### The task
Write out exactly, please, every line from the beginning of the entries to the line holding "Given: Click the Друзья button", and no pictures.

### Data provided
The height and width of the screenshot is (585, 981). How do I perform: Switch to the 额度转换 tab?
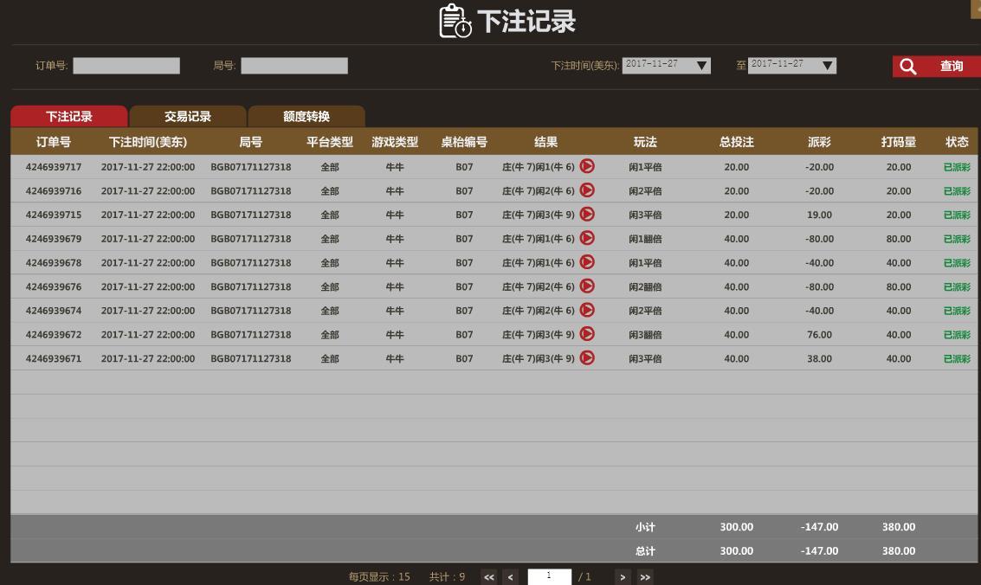307,117
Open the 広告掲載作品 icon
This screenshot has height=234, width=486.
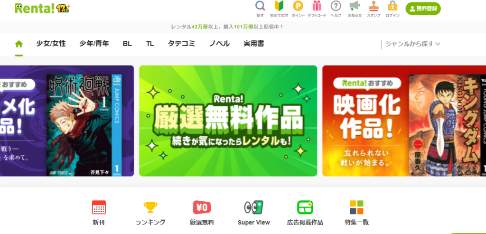coord(305,207)
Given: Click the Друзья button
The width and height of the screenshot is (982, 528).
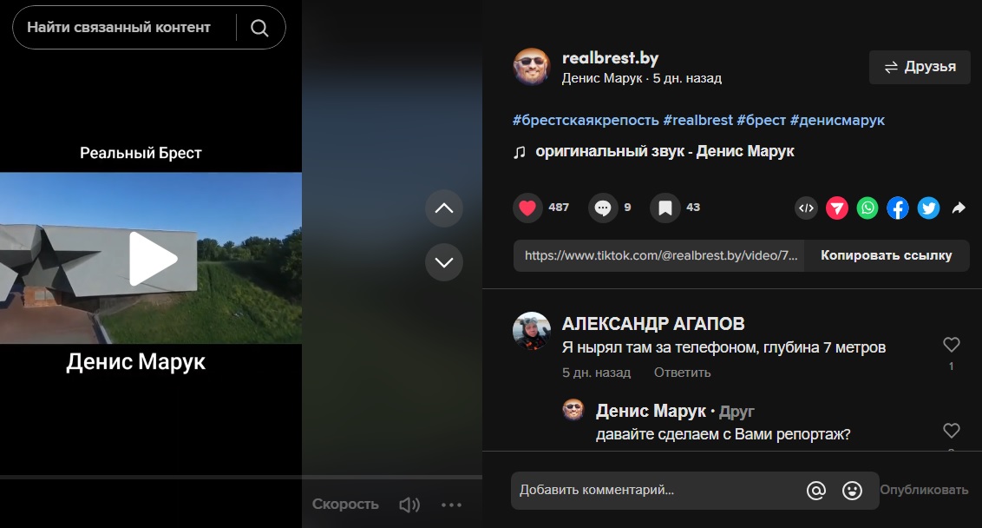Looking at the screenshot, I should click(919, 67).
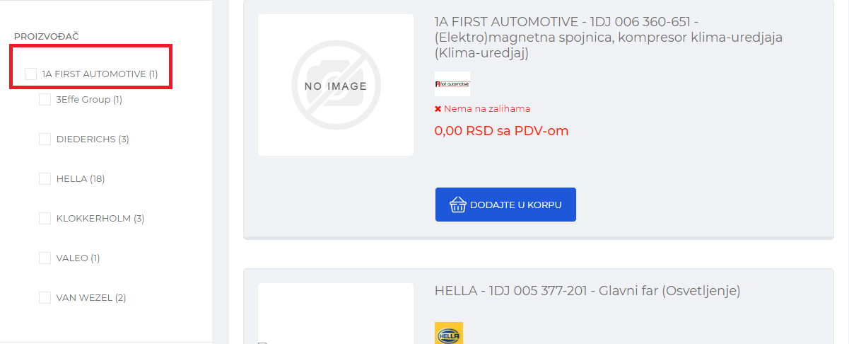Enable the 3Effe Group manufacturer filter checkbox

[x=45, y=100]

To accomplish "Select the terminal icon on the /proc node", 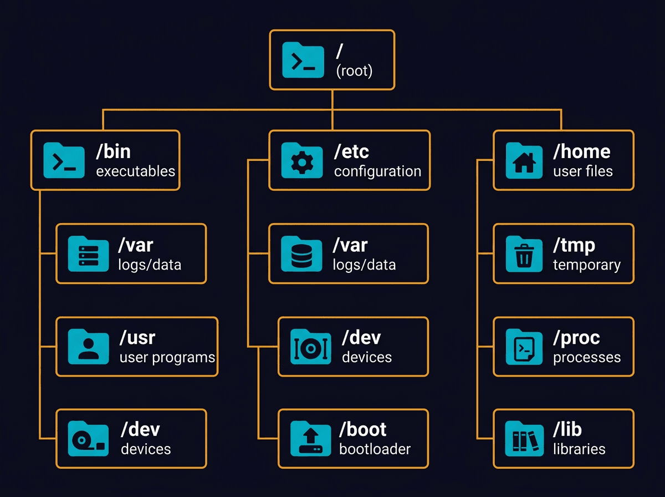I will (x=524, y=347).
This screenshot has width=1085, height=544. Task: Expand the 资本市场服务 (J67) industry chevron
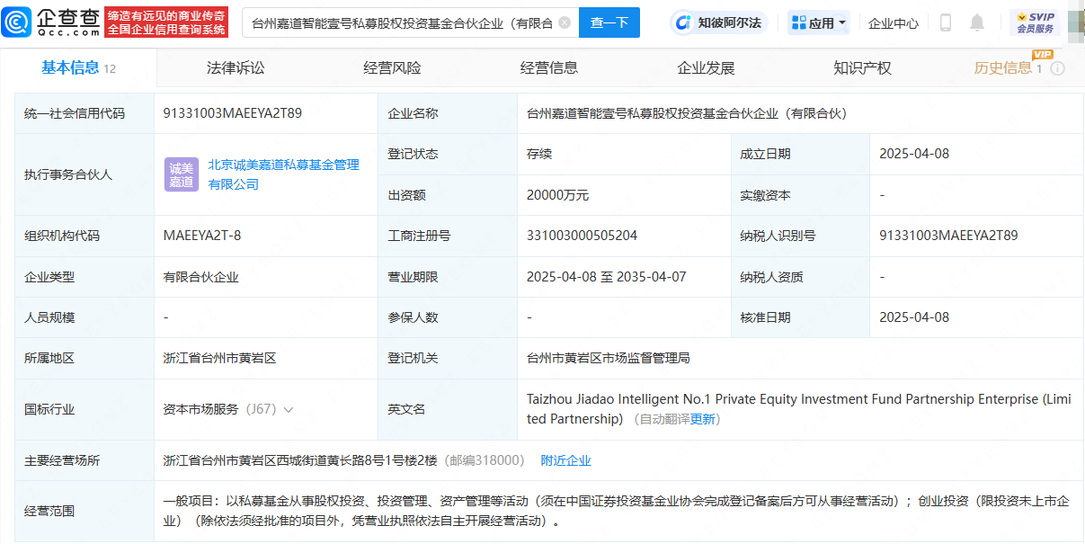(x=289, y=410)
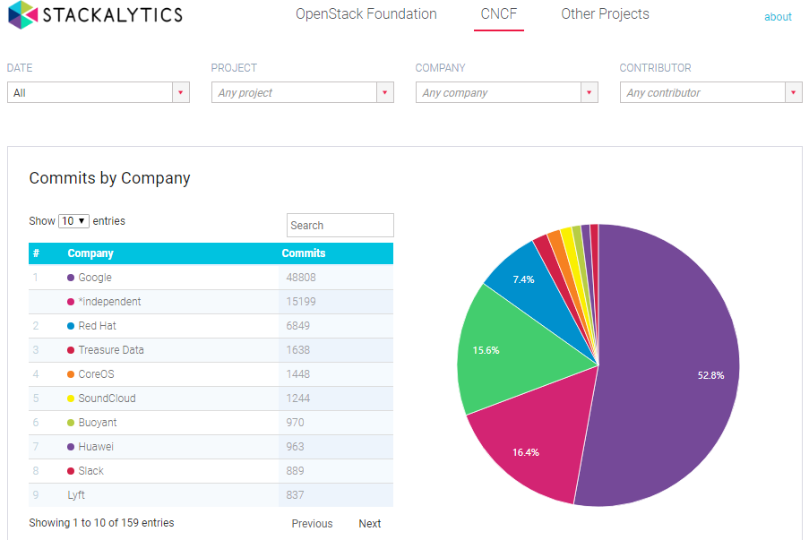Expand the Contributor filter dropdown arrow
Image resolution: width=809 pixels, height=540 pixels.
coord(793,92)
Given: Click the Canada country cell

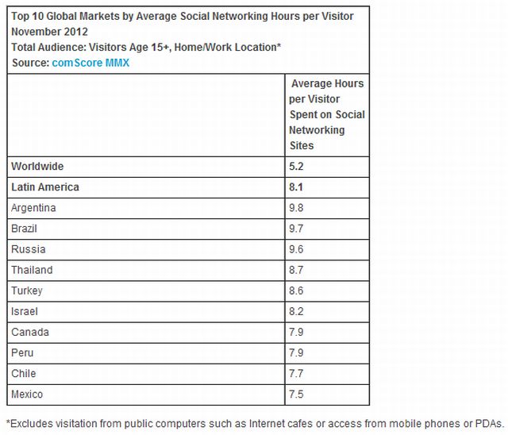Looking at the screenshot, I should click(29, 332).
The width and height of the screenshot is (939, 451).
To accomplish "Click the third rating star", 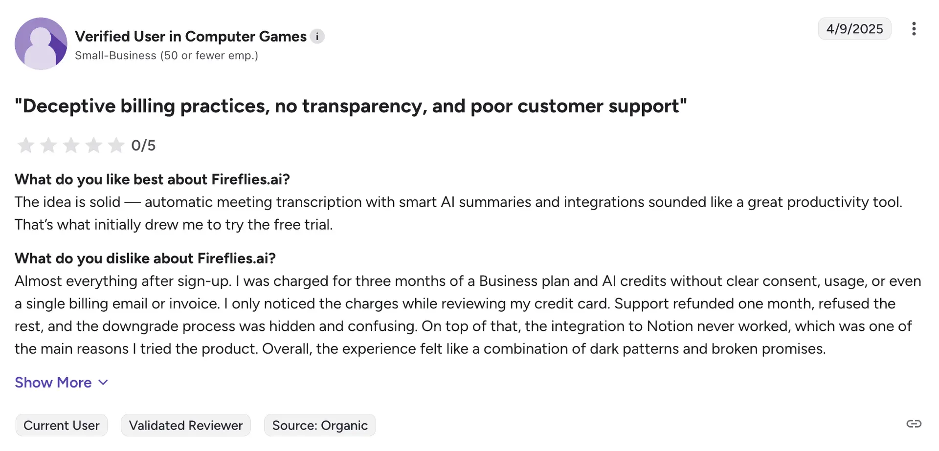I will pyautogui.click(x=71, y=145).
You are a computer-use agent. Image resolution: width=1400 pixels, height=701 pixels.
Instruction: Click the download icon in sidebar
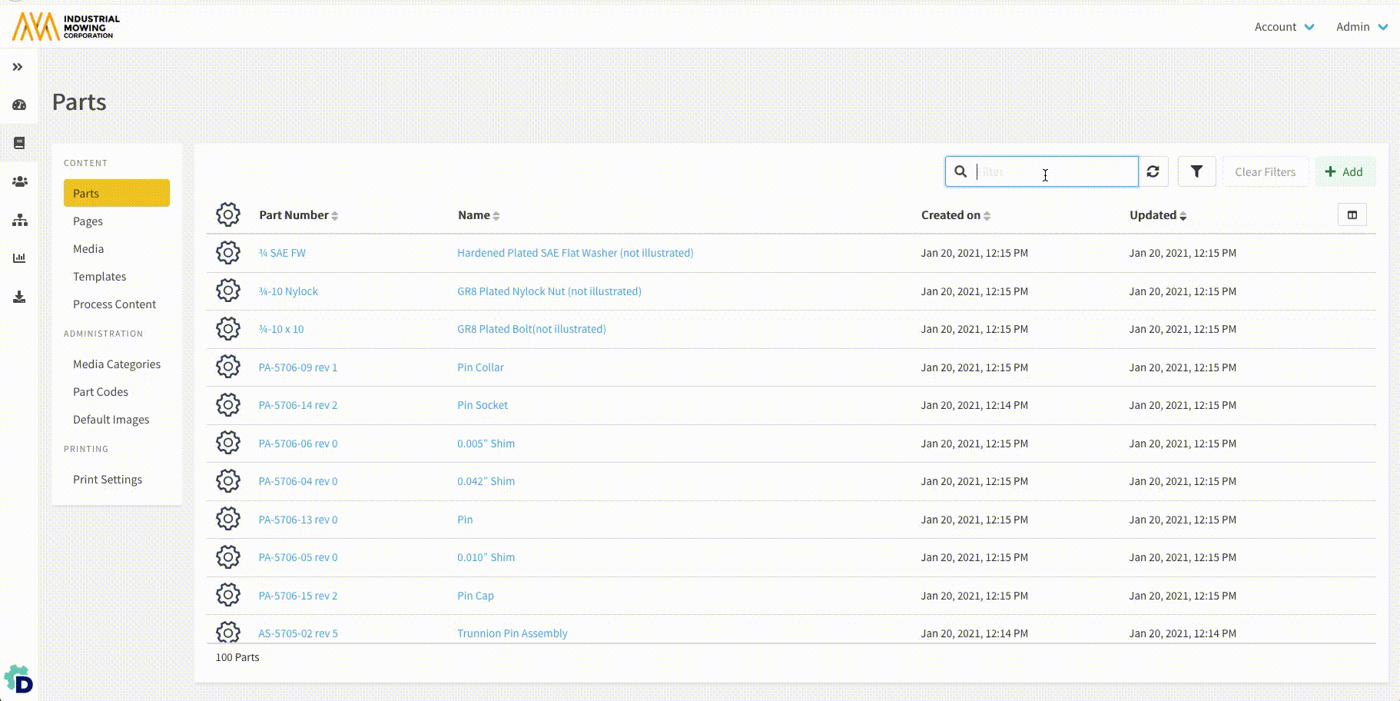pos(19,297)
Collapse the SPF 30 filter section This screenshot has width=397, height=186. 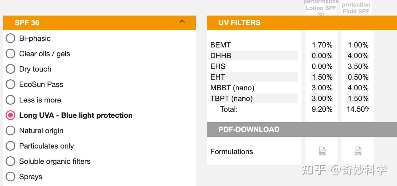click(x=182, y=21)
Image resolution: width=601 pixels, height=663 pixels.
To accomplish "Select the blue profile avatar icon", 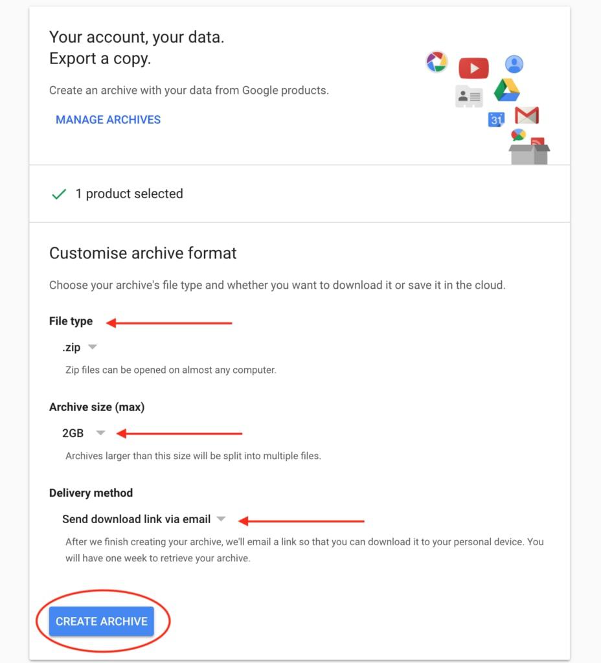I will [x=514, y=64].

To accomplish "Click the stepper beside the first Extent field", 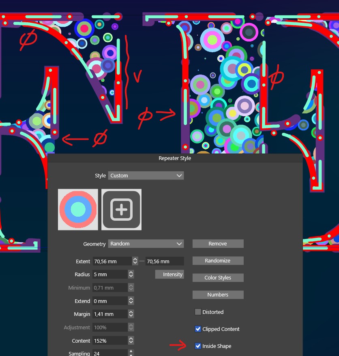I will tap(135, 261).
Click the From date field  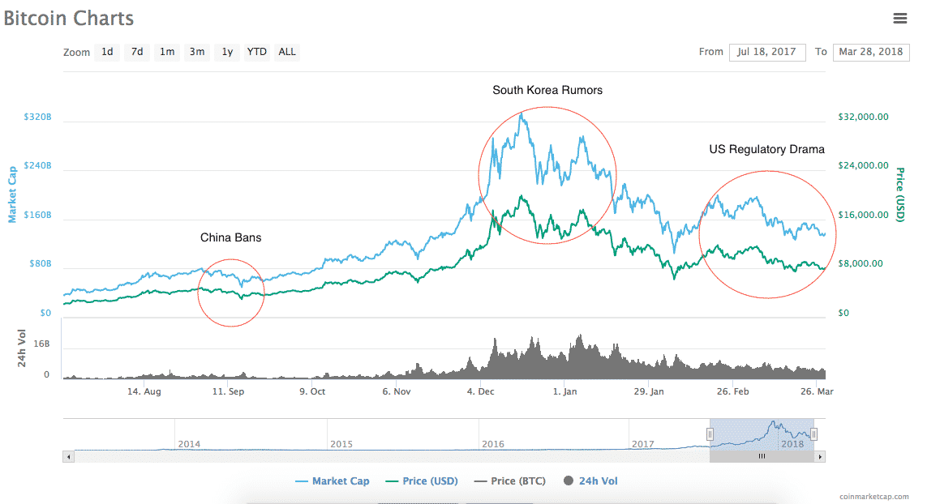coord(766,52)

### Output
The height and width of the screenshot is (585, 981). How do I perform: Switch to the 额度转换 tab?
307,117
Open the 広告掲載作品 icon
This screenshot has height=234, width=486.
coord(305,207)
Given: Click the Друзья button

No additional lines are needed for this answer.